Kamu yönetimi ve ilişkili alanlarda ortaya çıkan gelişmelerle ilgili olarak farkındalık oluşturmak amacıyla düzenlenen "TİAV Çarşamba Konferansları Serisi"nin 6. Konferansında, 30 Ekim 2013 günü İçişleri Bakanlığı Konferans Salonunda Prof. Dr. Mete Tunçay, "Cumhuriyet Döneminin İlk Sekiz Yılında Siyasi Akımlar ve İdareye Yansımaları" konusunda konferans verdi. Konferans sonunda Prof. Dr. Mete Tunçay’a, İçişleri Bakanlığı Müsteşarı Seyfullah Hacımüftüoğlu tarafından bir plaket verildi.
Prof. Dr. Tunçay, “33 yıl önce yayınlanmış, Türkiye Cumhuriyetinde Tek Parti Yönetiminin Kurulması adlı kitabım birkaç basım geçirdi. Her basımda düzeltmeler yapıldı. En son 6. basımda ben yanlışlardan, hatalardan arındırmak amacıyla düzeltmeler yaptım” dedi. Böylece bilimsel çalışmaların, yapılan eleştiriler ve ortaya çıkan yeni gelişmeler karşısında yenilenmesinin gerekliliğine ve önemine işaret etti.

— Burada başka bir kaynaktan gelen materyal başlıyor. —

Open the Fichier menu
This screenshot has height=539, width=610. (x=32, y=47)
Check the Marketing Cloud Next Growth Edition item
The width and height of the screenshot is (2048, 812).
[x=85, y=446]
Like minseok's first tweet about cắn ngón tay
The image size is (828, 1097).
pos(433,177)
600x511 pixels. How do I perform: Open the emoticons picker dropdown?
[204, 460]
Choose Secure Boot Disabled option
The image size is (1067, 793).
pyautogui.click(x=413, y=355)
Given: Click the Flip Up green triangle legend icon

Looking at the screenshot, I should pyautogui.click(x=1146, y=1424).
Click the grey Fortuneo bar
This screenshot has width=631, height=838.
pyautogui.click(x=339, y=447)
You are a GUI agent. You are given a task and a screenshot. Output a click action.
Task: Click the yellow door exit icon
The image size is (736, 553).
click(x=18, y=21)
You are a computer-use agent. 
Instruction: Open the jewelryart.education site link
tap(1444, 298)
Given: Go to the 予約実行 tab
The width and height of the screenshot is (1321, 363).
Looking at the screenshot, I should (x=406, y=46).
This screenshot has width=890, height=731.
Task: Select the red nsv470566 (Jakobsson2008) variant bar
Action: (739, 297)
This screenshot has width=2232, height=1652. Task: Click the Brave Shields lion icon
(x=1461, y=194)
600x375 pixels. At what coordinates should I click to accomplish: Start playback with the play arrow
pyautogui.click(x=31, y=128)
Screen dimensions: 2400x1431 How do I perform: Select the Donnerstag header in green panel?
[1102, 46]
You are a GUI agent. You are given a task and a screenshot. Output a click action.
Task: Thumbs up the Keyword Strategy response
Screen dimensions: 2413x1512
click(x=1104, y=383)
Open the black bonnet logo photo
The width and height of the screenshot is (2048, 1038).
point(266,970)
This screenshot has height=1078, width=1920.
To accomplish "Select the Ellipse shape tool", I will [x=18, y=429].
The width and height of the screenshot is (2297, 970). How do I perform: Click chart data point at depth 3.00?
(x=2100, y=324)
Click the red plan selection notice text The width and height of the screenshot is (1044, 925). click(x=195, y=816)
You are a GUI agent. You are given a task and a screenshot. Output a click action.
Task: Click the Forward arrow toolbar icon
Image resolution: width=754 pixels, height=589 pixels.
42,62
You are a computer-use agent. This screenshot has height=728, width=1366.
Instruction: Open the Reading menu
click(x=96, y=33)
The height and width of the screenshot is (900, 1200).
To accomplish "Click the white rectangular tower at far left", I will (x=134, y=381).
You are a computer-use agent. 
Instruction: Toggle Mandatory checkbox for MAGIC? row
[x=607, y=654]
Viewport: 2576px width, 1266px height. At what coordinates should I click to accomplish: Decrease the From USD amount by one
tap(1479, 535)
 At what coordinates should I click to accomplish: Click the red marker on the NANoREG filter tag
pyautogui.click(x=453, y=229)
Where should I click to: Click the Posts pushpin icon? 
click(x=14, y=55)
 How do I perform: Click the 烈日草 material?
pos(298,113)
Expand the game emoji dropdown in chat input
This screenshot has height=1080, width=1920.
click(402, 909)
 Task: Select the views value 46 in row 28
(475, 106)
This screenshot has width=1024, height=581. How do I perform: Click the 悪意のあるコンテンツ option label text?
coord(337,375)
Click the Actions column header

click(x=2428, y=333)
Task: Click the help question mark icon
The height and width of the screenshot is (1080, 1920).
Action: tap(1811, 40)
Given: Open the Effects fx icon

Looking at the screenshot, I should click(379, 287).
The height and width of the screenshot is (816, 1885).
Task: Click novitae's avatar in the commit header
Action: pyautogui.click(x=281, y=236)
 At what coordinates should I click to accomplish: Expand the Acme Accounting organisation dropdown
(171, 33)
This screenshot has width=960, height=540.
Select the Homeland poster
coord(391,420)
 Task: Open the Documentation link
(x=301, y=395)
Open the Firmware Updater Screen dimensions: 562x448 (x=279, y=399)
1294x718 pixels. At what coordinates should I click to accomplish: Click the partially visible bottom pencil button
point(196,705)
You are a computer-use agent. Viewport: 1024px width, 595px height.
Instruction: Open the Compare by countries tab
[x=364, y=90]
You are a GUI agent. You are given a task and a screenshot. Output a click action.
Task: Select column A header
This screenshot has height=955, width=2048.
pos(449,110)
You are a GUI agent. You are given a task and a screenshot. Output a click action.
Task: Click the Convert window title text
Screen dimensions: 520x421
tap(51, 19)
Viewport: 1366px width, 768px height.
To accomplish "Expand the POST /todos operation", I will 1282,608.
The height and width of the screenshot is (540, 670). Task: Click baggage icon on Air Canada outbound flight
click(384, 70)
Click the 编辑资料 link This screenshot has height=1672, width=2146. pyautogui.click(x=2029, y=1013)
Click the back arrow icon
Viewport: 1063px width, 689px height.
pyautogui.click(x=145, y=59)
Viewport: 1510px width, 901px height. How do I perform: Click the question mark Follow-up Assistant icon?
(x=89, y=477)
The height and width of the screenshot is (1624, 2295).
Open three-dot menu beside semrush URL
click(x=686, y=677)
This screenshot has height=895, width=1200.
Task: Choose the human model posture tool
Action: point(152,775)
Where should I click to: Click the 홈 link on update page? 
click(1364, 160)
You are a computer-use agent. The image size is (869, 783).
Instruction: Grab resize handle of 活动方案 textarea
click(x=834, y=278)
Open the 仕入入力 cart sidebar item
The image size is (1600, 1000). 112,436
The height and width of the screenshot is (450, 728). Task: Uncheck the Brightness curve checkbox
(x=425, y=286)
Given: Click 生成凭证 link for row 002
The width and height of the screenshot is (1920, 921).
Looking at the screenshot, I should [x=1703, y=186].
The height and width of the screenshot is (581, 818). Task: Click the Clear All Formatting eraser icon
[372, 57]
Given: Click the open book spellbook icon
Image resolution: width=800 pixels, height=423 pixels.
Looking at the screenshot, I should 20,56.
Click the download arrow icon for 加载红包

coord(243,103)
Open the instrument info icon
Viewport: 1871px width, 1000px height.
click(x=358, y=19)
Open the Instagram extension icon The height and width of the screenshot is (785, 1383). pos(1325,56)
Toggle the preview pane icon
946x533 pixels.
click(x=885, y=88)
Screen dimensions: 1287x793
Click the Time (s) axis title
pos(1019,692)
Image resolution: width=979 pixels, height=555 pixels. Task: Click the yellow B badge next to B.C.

“Takriri Sükûn Kanunu’nun önemli bir şey olduğunu düşünüyorum. Çünkü dün 90. sene-i devriyesini kutladığımız Cumhuriyet önemli, ama sembolik olarak önemlidir. Yoksa 1923’te Cumhuriyetin ilanından iki üç ay öncesi ile sonrası arasında hiçbir fark olmadığını iddia edebiliriz.”
“Atatürk’ün bir sözü insanların yanılmasına sebep oluyor. Yarın akşam cumhuriyeti ilan edeceğiz. Çankaya’da böyle bir şey söylemiş olabilir ama o yaz zaten Cumhuriyet tartışmasıyla geçmiştir. Yani Ekim ayının sonuna kadar, Haziranda, Temmuz’da, Ağustos’ta Eylül’de, Cumhuriyet basında tartışılmıştır. Aslında milli mücadelenin başlamasında itibaren farklı bir devlet sisteminin olduğu anlaşılıyor. Cumhuriyetin de manası devlet reisinin hanedan üyesi sıfatı ile belirlenmediği yönetim biçimidir. Yani seçildiği bile demiyorum, çünkü bir darbe ile devlet başkanı olunca bir yerde orda Cumhuriyet ortadan kalkmıyor. Ama devlet başkanı, hanedan üyesi sıfatı ile devlet başkanlığını almıyorsa orası cumhuriyettir.”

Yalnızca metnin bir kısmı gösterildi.